Rewrite these entries as a numbered list, leaving out any blank lines.

→ Input
---*---
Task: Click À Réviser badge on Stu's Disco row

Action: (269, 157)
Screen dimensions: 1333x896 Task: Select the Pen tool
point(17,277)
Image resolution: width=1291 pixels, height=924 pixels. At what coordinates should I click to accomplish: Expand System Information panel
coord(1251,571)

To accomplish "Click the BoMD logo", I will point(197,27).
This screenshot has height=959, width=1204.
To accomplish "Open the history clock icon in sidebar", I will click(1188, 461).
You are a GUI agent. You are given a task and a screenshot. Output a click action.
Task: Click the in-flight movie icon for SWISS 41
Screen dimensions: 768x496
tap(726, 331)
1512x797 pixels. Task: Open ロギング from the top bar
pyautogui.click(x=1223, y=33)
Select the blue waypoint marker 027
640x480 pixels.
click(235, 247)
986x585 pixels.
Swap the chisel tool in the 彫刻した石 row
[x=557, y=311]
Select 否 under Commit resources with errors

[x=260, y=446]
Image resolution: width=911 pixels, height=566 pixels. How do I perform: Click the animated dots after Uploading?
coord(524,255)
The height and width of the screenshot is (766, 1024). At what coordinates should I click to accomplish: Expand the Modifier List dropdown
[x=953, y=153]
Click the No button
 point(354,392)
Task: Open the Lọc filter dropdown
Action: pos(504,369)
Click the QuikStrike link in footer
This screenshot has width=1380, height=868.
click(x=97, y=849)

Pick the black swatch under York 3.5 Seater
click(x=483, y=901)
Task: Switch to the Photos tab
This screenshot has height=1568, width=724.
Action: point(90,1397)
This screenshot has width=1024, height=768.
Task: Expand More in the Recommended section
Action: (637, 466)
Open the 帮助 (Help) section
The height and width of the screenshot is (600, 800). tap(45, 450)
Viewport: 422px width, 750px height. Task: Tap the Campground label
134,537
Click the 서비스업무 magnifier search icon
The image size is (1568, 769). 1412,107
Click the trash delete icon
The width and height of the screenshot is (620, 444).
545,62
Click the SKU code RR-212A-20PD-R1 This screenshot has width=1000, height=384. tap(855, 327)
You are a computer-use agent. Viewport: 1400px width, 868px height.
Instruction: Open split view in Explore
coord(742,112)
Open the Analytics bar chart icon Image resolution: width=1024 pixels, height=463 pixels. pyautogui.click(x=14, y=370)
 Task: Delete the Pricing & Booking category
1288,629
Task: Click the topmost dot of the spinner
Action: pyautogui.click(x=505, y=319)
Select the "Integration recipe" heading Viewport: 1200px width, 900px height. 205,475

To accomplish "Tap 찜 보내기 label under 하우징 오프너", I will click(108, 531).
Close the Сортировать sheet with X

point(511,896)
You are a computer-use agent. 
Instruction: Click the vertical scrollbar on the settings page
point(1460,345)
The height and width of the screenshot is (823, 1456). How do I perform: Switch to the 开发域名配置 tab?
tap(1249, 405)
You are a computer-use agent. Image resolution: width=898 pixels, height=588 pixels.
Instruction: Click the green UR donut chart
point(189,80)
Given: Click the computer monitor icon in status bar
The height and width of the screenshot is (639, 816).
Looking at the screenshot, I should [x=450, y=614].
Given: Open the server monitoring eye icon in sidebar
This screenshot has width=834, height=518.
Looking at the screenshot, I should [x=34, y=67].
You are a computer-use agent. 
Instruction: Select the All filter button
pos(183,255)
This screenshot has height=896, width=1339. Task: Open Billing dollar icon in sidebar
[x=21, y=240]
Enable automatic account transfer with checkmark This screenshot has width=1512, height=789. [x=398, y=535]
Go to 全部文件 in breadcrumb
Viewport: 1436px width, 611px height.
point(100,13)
---*---
→ Right answer
1. Task: Click À Réviser badge on Stu's Disco row
2. Action: (269, 157)
3. Screen dimensions: 1333x896 Task: Select the Pen tool
4. point(17,277)
5. Image resolution: width=1291 pixels, height=924 pixels. At what coordinates should I click to accomplish: Expand System Information panel
6. coord(1251,571)
7. To accomplish "Click the BoMD logo", I will point(197,27).
8. This screenshot has height=959, width=1204.
9. To accomplish "Open the history clock icon in sidebar", I will click(1188, 461).
10. You are a GUI agent. You are given a task and a screenshot. Output a click action.
11. Task: Click the in-flight movie icon for SWISS 41
12. Screen dimensions: 768x496
13. tap(726, 331)
14. 1512x797 pixels. Task: Open ロギング from the top bar
15. pyautogui.click(x=1223, y=33)
16. Select the blue waypoint marker 027
17. 640x480 pixels.
18. click(235, 247)
19. 986x585 pixels.
20. Swap the chisel tool in the 彫刻した石 row
21. [x=557, y=311]
22. Select 否 under Commit resources with errors
23. [x=260, y=446]
24. Image resolution: width=911 pixels, height=566 pixels. How do I perform: Click the animated dots after Uploading?
25. coord(524,255)
26. The height and width of the screenshot is (766, 1024). At what coordinates should I click to accomplish: Expand the Modifier List dropdown
27. [x=953, y=153]
28. Click the No button
29.  point(354,392)
30. Task: Open the Lọc filter dropdown
31. Action: pos(504,369)
32. Click the QuikStrike link in footer
33. This screenshot has width=1380, height=868.
34. click(x=97, y=849)
35. Pick the black swatch under York 3.5 Seater
36. click(x=483, y=901)
37. Task: Switch to the Photos tab
38. This screenshot has height=1568, width=724.
39. Action: point(90,1397)
40. This screenshot has width=1024, height=768.
41. Task: Expand More in the Recommended section
42. Action: (637, 466)
43. Open the 帮助 (Help) section
44. The height and width of the screenshot is (600, 800). tap(45, 450)
45. Viewport: 422px width, 750px height. Task: Tap the Campground label
46. 134,537
47. Click the 서비스업무 magnifier search icon
48. The image size is (1568, 769). 1412,107
49. Click the trash delete icon
50. The width and height of the screenshot is (620, 444).
51. 545,62
52. Click the SKU code RR-212A-20PD-R1 This screenshot has width=1000, height=384. tap(855, 327)
53. You are a computer-use agent. Viewport: 1400px width, 868px height.
54. Instruction: Open split view in Explore
55. coord(742,112)
56. Open the Analytics bar chart icon Image resolution: width=1024 pixels, height=463 pixels. pyautogui.click(x=14, y=370)
57.  Task: Delete the Pricing & Booking category
58. 1288,629
59. Task: Click the topmost dot of the spinner
60. Action: pyautogui.click(x=505, y=319)
61. Select the "Integration recipe" heading Viewport: 1200px width, 900px height. 205,475
62. To accomplish "Tap 찜 보내기 label under 하우징 오프너", I will click(108, 531).
63. Close the Сортировать sheet with X
64. point(511,896)
65. You are a computer-use agent. 
66. Instruction: Click the vertical scrollbar on the settings page
67. point(1460,345)
68. The height and width of the screenshot is (823, 1456). How do I perform: Switch to the 开发域名配置 tab?
69. tap(1249, 405)
70. You are a computer-use agent. Image resolution: width=898 pixels, height=588 pixels.
71. Instruction: Click the green UR donut chart
72. point(189,80)
73. Given: Click the computer monitor icon in status bar
74. The height and width of the screenshot is (639, 816).
75. Looking at the screenshot, I should [x=450, y=614].
76. Given: Open the server monitoring eye icon in sidebar
77. This screenshot has width=834, height=518.
78. Looking at the screenshot, I should [x=34, y=67].
79. You are a computer-use agent. 
80. Instruction: Select the All filter button
81. pos(183,255)
82. This screenshot has height=896, width=1339. Task: Open Billing dollar icon in sidebar
83. [x=21, y=240]
84. Enable automatic account transfer with checkmark This screenshot has width=1512, height=789. [x=398, y=535]
85. Go to 全部文件 in breadcrumb
86. Viewport: 1436px width, 611px height.
87. point(100,13)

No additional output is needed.